Last June, in the aftermath of two incidents involving the shootings of two black off-duty New York police officers by their colleagues, Gov. David Paterson formed a task force to study what role race may have played in the shootings. The conclusion, reports The New York Times, is that "inherent or unconscious racial bias plays a role in ‘shoot/don’t-shoot,’ decisions made by officers of all races and ethnicities.”
But of course, the fact that as a cop, you're more likely to get shot by a colleague if you're black has nothing to do with racism, because as Ta-Nehisi Coates has written, there are no racists in America:
“There may well be an issue of race in these shootings, but that is not the same as racism,” said Zachary W. Carter, a former United States attorney for the Eastern District of New York, who served as the task force’s vice chairman. “Research reveals that race may play a role in an officer’s instantaneous assessment of whether a particular person presents a danger or not.”
What's weird is that most people will read that sentence without blinking because they know exactly what he means. Racism is a bias possessed by monsters in white hoods and swastika tattoos, not police trying to do their jobs. Saying that racism plays a factor would be the same thing as saying these cops were all terrible people.

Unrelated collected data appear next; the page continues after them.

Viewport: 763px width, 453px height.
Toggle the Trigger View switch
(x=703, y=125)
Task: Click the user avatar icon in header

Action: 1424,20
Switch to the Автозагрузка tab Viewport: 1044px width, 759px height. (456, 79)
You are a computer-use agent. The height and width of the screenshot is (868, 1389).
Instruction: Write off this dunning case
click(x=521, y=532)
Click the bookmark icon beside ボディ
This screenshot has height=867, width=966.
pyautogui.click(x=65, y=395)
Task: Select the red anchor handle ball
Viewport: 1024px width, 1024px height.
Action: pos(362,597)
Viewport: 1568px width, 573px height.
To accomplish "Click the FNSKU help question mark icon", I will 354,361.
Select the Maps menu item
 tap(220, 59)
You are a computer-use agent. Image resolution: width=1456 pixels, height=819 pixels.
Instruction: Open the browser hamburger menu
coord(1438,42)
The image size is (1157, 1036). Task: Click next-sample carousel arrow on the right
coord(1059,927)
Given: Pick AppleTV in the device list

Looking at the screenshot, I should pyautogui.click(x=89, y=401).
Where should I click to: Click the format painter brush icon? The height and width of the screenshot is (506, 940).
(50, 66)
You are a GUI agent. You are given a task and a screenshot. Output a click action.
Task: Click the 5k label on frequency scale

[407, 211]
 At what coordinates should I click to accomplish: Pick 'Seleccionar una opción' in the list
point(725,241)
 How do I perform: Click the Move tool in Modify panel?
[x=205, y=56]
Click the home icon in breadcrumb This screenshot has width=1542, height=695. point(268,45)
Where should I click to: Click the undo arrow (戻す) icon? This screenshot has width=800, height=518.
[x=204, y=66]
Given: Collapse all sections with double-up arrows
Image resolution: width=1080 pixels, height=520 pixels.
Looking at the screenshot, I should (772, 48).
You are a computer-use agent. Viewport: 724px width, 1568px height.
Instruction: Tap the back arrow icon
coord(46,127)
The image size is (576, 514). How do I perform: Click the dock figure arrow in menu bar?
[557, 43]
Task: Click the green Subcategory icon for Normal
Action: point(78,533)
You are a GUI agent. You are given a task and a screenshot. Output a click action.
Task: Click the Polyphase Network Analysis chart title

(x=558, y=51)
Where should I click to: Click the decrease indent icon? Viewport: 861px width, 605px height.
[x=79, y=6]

A straightforward reading of the task force's conclusion is much more frightening -- race continues to play a decisive role in the most important decisions we make, and being a good person does not make you immune. This is part of why the American conversation on race is so counterproductive -- it's almost entirely focused on excluding almost every model of rational behavior from the category of "racism," rather than examining the very real effects race continues to have on people's lives. The first priority, essentially, is reassuring white people that they aren't racist. You can see this instinct in the piece itself, Carter's quote exonerating the shooters from the charge of racism is the first quote in the piece.
This tendency isn't based on malice; it's based on experience -- white people are more likely to be accused of being racist than suffer as a result of racism. Rather than think about how to mitigate the effects of race in American society, we waste our time with hand-wringing and soul-searching over whether or not person X is a racist.